Working Interest
A percentage ownership in an oil and gas lease that entitles the owner to a share of production revenues but also obligates them to pay a proportionate share of all drilling, completion, and operating costs.
Working interest (WI) is the cost-bearing ownership interest in an oil and gas lease. A working interest owner has the right — and the obligation — to participate in drilling and production operations in proportion to their ownership percentage.
Working Interest vs. Royalty Interest
The fundamental distinction in oil and gas ownership is between interests that bear costs and interests that do not:
| Interest Type | Bears Costs? | Receives Revenue? |
|---|---|---|
| Working Interest | ✅ Yes | ✅ Yes (after royalties) |
| Royalty Interest | ❌ No | ✅ Yes (first priority) |
| ORRI | ❌ No | ✅ Yes (carved from WI) |
Non-Consent Provisions
Most joint operating agreements (JOAs) include a non-consent election — a working interest owner can decline to participate in a specific well. The consenting parties then bear 100% of costs but receive an increased share of production (often 300–400% of the non-consenting party's share) until they recover their carried investment plus a risk penalty.

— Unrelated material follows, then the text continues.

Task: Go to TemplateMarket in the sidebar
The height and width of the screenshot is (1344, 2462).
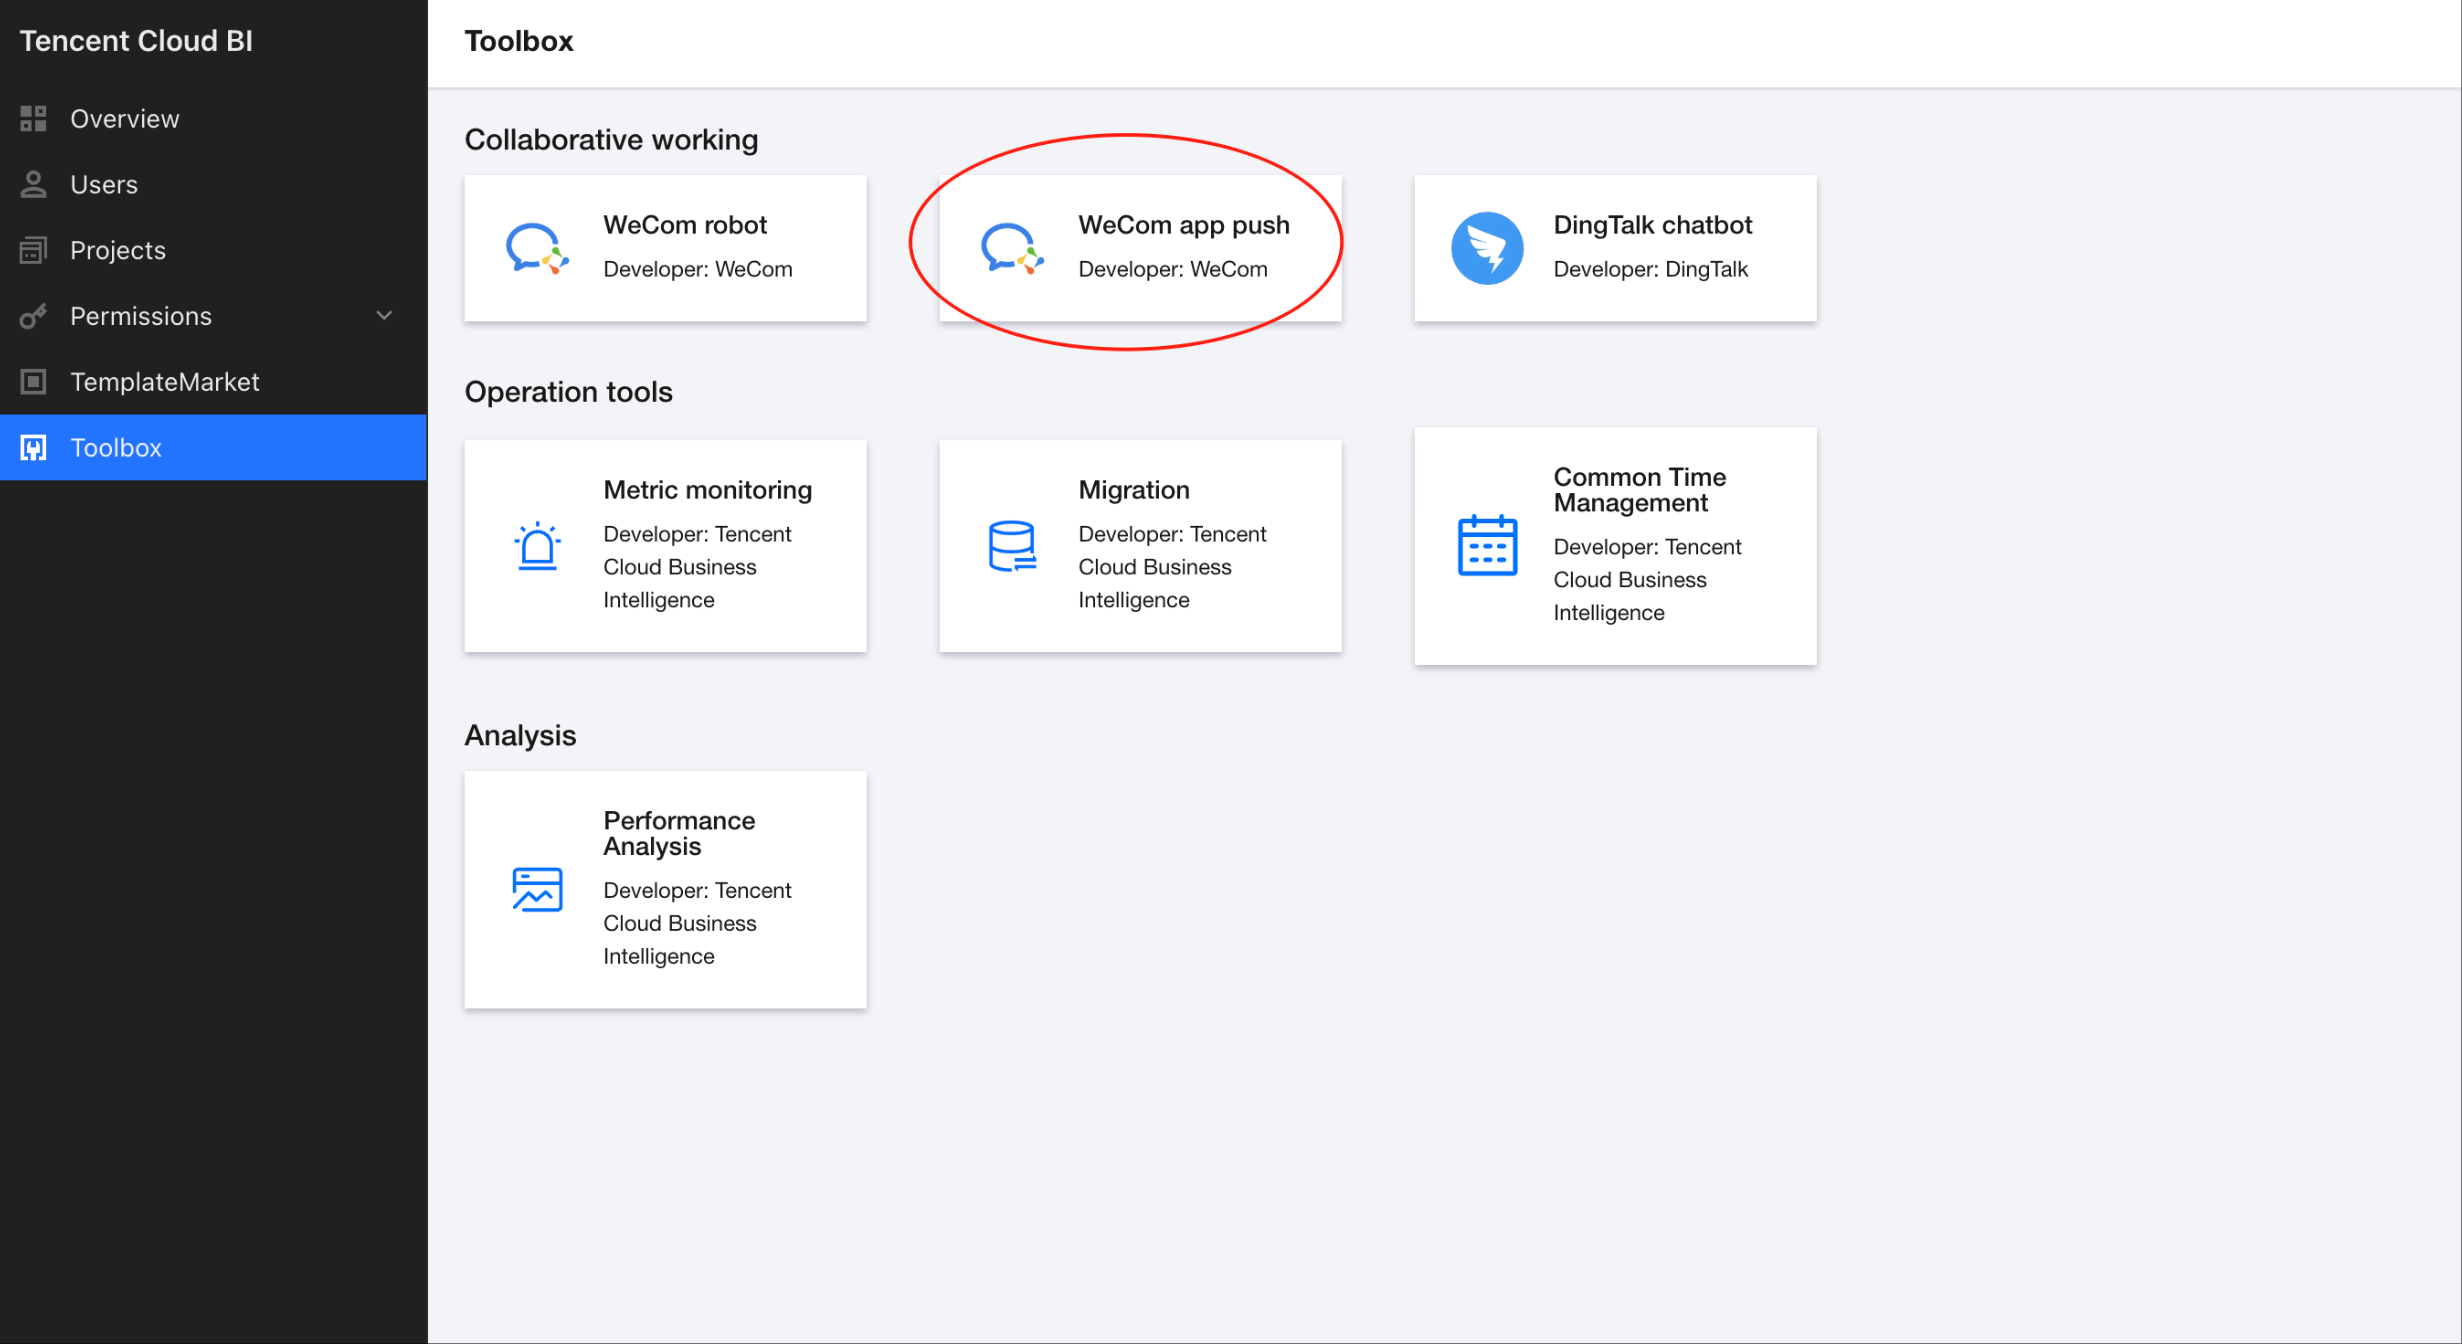Action: coord(164,382)
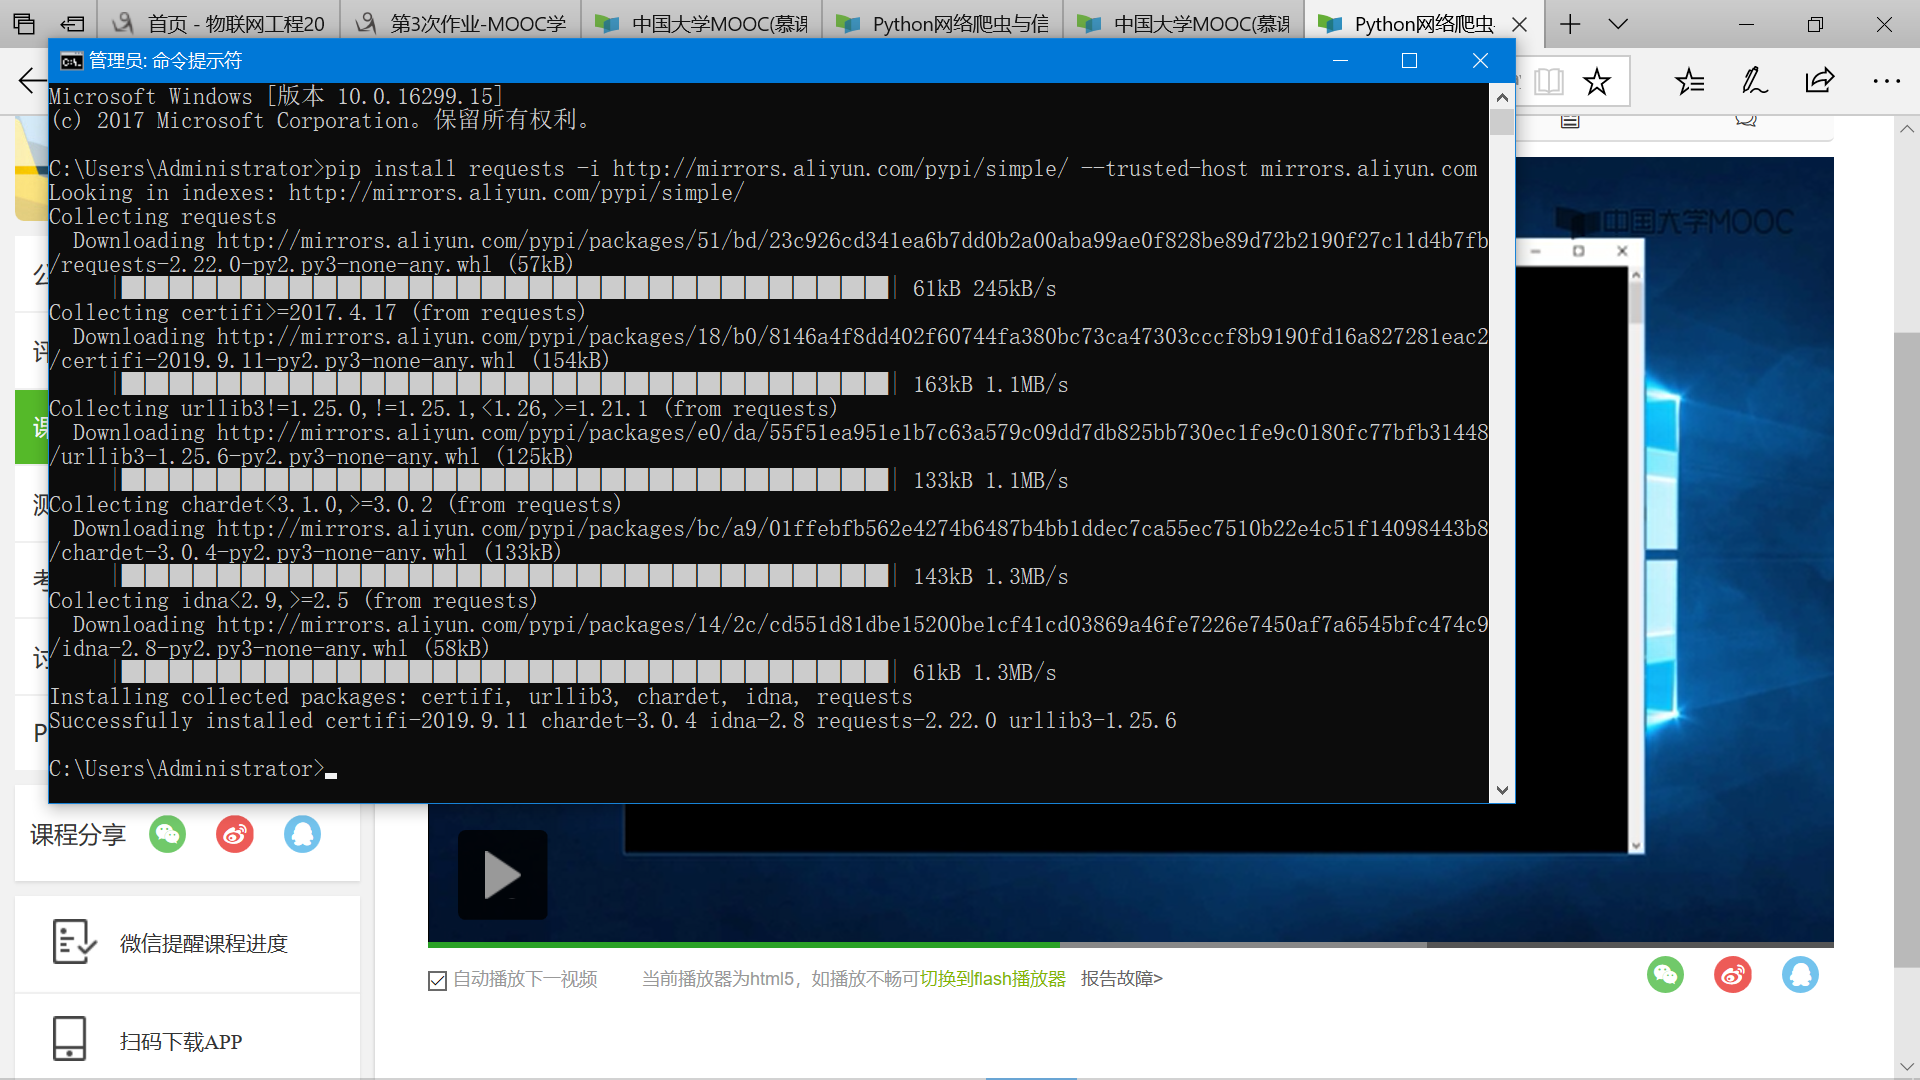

Working Interest in Data Context
State regulatory production data reports production at the lease or well level — it does not distinguish between individual working interest owners. If a well has three working interest owners, all three share the regulatory reported gross production volume in proportion to their WI. Determining net production to any specific party requires applying their NRI to the gross regulatory data.